User guide¶
Database initialization¶
DatabaseService does various tasks upon initialization:
create db, initialize pg extensions, create users, create tables and functions, etc.
Superuser pg credentials are only required to initialize the database, users and extensions since these operations require superuser. You can set init_db=False in the database service config to skip this. Otherwise use root_user and root_password service settings to provide superuser credentials.
init_table=False disables table creation upon the start of the app. Note that tables are automatically created only if they are not present in the database.
Note
The database service will not alter or remove tables.
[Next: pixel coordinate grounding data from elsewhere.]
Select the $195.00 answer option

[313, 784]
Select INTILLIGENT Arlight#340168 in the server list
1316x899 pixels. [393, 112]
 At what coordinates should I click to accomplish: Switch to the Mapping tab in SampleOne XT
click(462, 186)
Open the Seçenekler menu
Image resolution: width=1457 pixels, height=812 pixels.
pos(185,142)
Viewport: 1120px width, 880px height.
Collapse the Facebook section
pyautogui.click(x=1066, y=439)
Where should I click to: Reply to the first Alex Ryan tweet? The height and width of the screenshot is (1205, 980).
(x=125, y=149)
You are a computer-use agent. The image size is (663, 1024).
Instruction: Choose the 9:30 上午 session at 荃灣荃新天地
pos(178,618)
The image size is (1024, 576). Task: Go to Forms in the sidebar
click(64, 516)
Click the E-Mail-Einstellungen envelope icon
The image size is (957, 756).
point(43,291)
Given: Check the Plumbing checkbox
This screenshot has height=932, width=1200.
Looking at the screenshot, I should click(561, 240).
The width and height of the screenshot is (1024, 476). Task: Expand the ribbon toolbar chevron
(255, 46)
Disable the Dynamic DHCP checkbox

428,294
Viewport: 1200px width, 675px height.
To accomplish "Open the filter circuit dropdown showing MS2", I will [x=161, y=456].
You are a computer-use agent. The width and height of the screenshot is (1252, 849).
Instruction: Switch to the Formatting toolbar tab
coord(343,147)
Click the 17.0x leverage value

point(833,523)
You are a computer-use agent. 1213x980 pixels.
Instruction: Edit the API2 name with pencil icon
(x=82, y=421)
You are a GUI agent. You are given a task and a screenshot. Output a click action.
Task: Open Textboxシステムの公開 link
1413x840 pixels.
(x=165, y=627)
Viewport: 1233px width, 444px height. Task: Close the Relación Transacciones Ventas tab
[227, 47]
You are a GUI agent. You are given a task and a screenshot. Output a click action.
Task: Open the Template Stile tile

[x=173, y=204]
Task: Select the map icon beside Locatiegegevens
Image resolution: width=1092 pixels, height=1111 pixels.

Such operations would require pre-configured migrations (see Migrations).
The database initialization sequence is shown below.
All db operations are performed using DatabaseService which provides transport between
postgres and services.
Here is a configuration example.
settings:
services:
cls: DatabaseService
settings:
host: localhost
port: 5432
database: my_db
user: app_user
password: 123
root_user: postgres
root_password: postgres
init_db: True
init_tables: True
pool_size: 4
extensions:
- ltree
Each table must be registered in the global metadata using add_table()
function before the app has started. SQL service classes do this by default (see SQL interface for details).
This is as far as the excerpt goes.